Crystal structures of Ophiostoma piceae sterol esterase: structural insights into activation mechanism and product release.

Autor: Gutiérrez-Fernández J; Departamento de Cristalografía y Biología Estructural, Instituto de Química-Física 'Rocasolano', CSIC, Serrano 119, 28006 Madrid, Spain., Vaquero ME; Departamento de Biología Medioambiental, Centro de Investigaciones Biológicas, CSIC, Ramiro de Maeztu 9, 28040 Madrid, Spain., Prieto A; Departamento de Biología Medioambiental, Centro de Investigaciones Biológicas, CSIC, Ramiro de Maeztu 9, 28040 Madrid, Spain., Barriuso J; Departamento de Biología Medioambiental, Centro de Investigaciones Biológicas, CSIC, Ramiro de Maeztu 9, 28040 Madrid, Spain., Martínez MJ; Departamento de Biología Medioambiental, Centro de Investigaciones Biológicas, CSIC, Ramiro de Maeztu 9, 28040 Madrid, Spain.

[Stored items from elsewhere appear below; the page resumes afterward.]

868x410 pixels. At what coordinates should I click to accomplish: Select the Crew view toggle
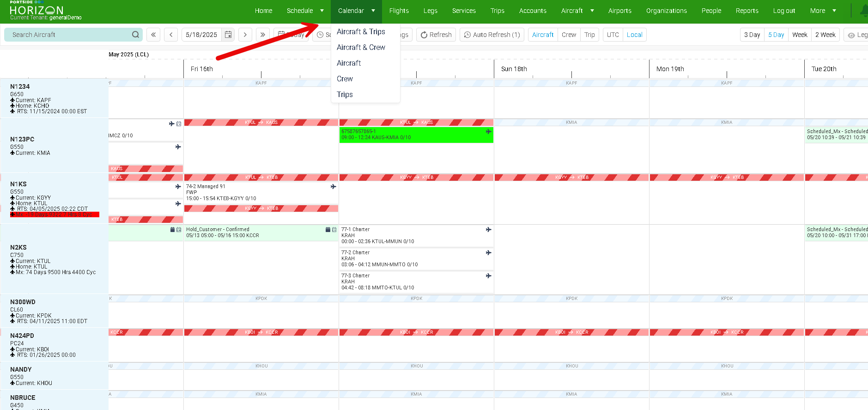569,35
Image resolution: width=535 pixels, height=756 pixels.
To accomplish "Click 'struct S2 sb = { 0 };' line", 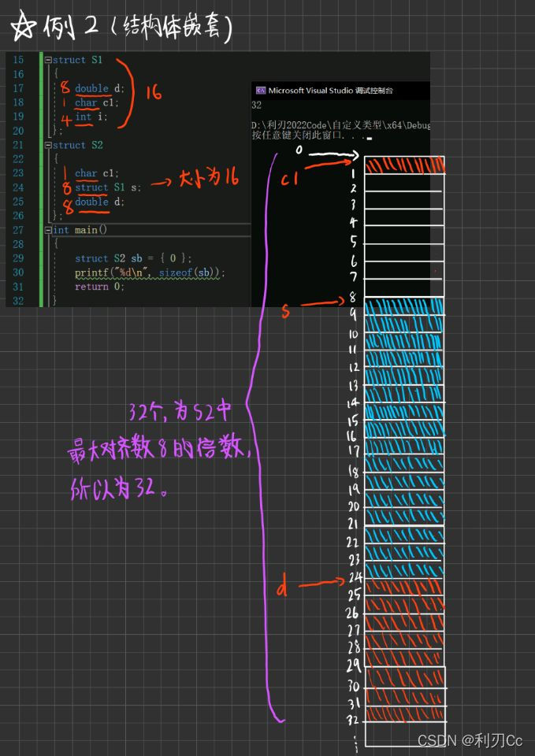I will pyautogui.click(x=133, y=258).
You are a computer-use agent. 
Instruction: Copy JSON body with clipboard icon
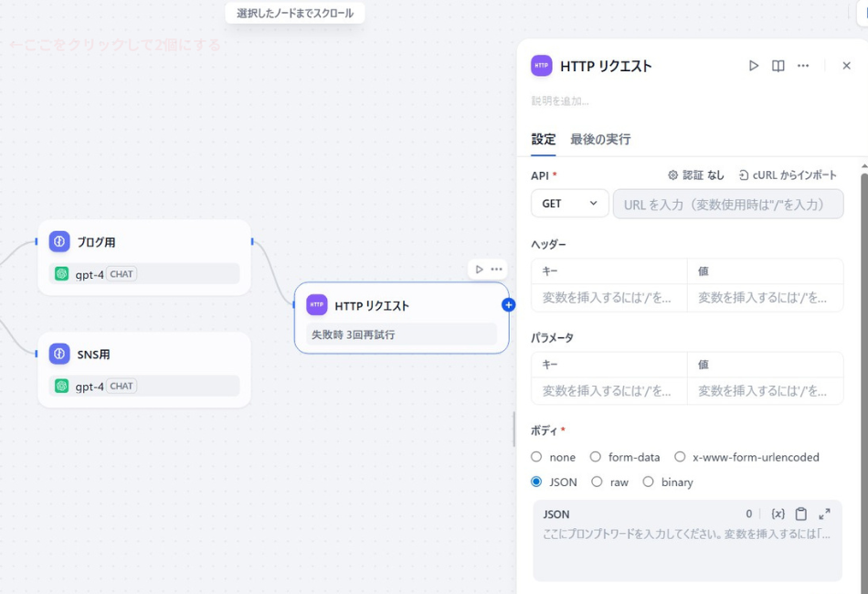801,514
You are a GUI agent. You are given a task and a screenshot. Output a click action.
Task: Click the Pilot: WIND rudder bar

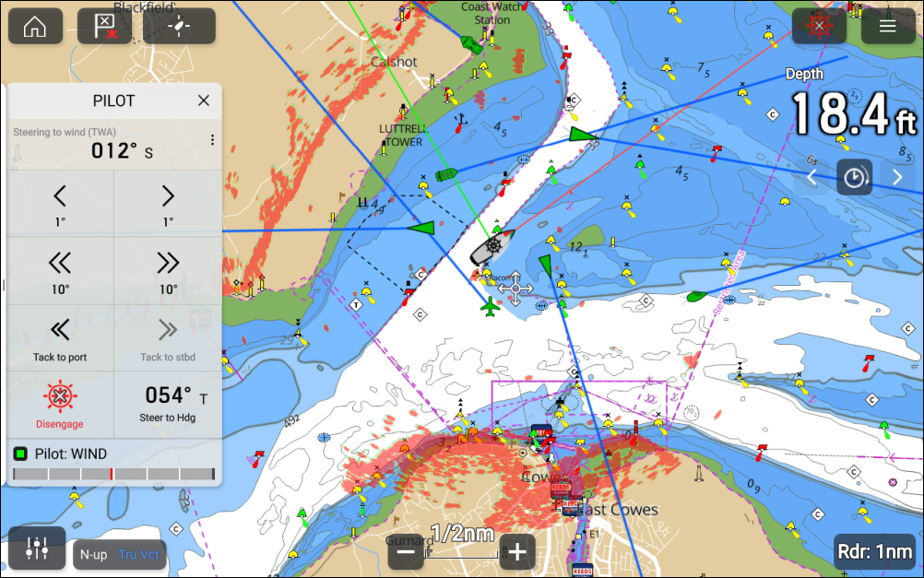point(114,473)
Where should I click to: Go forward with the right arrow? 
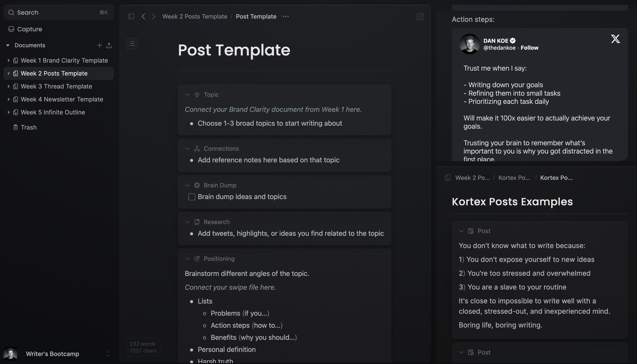154,17
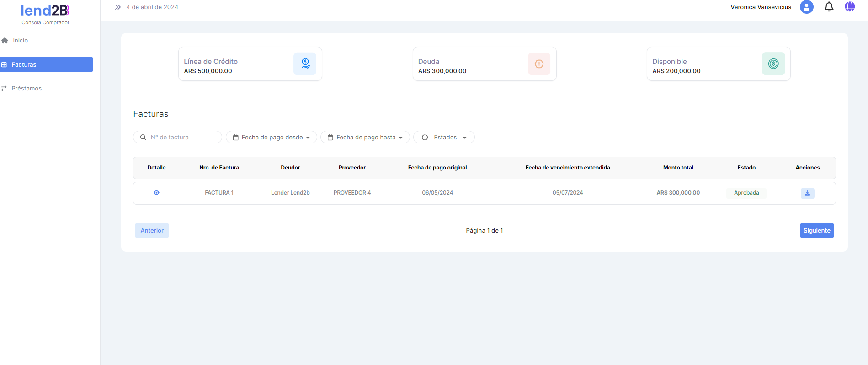Click the globe language icon
This screenshot has height=365, width=868.
[850, 7]
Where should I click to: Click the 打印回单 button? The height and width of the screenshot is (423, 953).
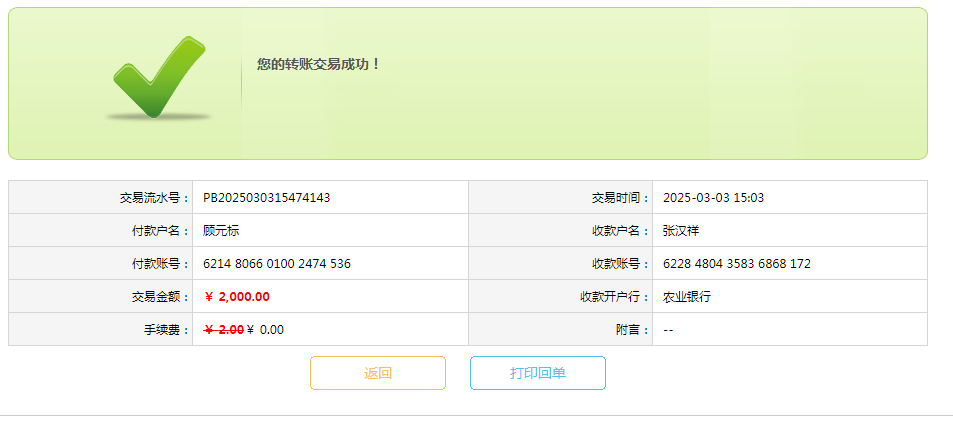pyautogui.click(x=538, y=373)
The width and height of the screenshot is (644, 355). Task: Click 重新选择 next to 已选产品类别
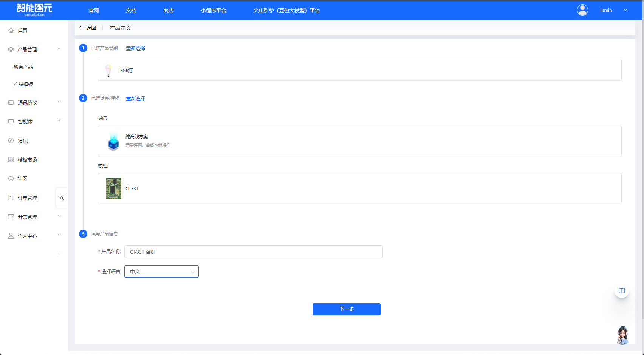(x=135, y=48)
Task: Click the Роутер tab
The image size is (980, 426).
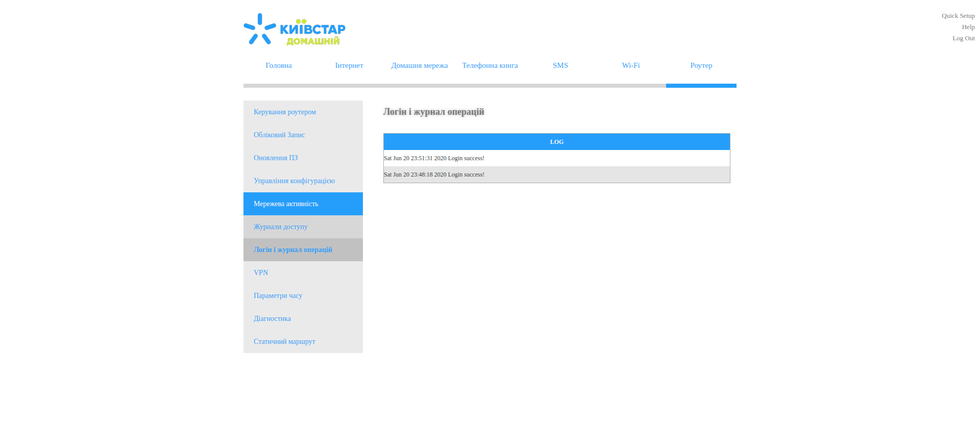Action: point(701,65)
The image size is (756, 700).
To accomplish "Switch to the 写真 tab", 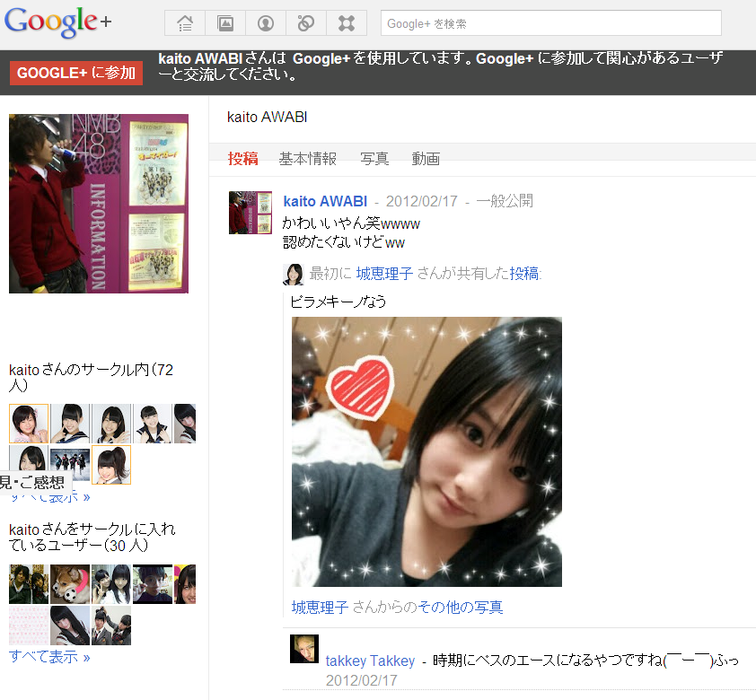I will pos(374,159).
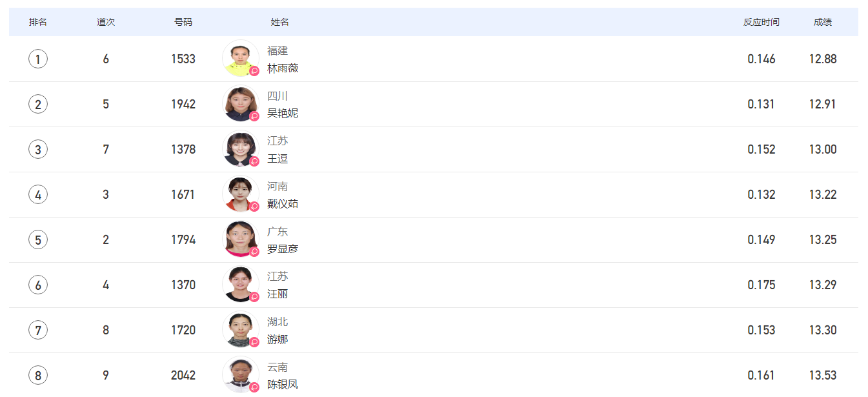Click the 四川 team label
The height and width of the screenshot is (397, 868).
pos(278,96)
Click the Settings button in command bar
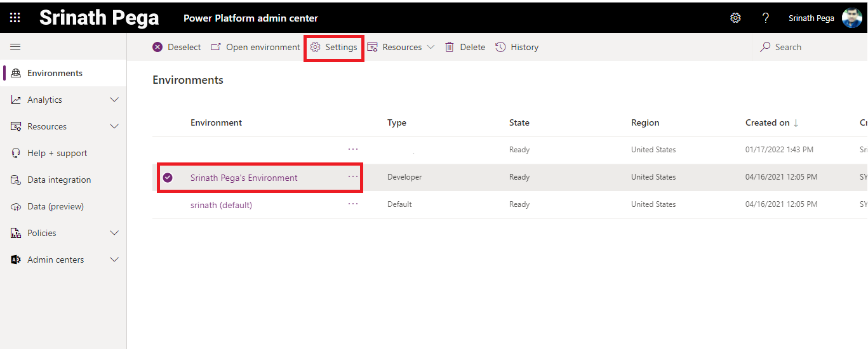Screen dimensions: 868x349 334,47
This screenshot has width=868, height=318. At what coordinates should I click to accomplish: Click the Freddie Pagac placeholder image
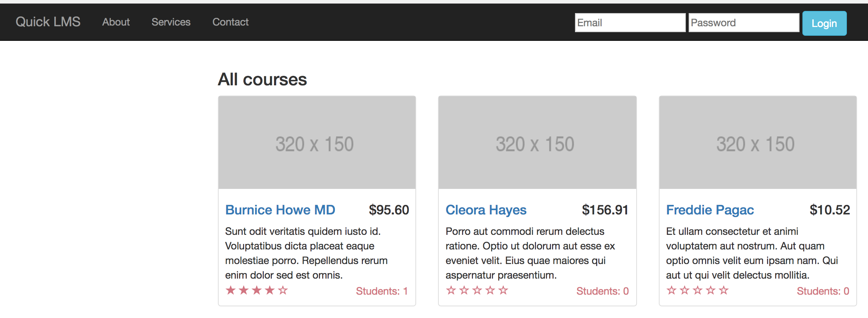point(758,143)
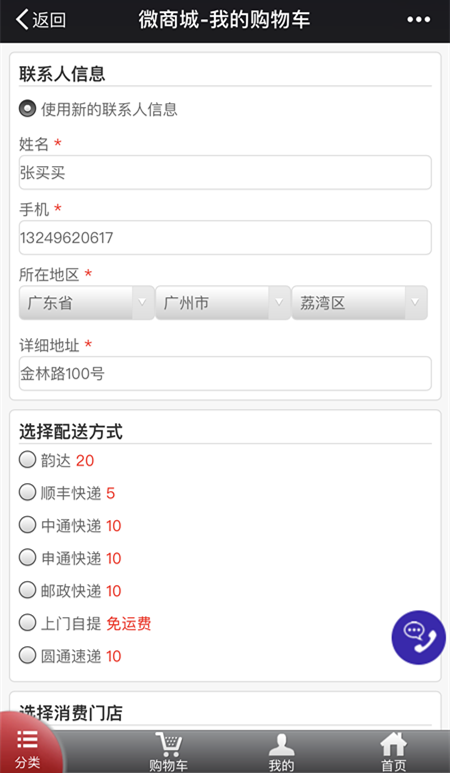This screenshot has height=773, width=450.
Task: Expand the 广州市 city dropdown
Action: pyautogui.click(x=223, y=303)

Electronic address: mjmartinez@cib.csic.es., Hermoso JA; Departamento de Cristalografía y Biología Estructural, Instituto de Química-Física 'Rocasolano', CSIC, Serrano 119, 28006 Madrid, Spain. Electronic address: xjuan@iqfr.csic.es.
Jazyk: angličtina
Zdroj: Journal of structural biology [J Struct Biol] 2014 Sep; Vol. 187 (3), pp. 215-222. Date of Electronic Publication: 2014 Aug 07.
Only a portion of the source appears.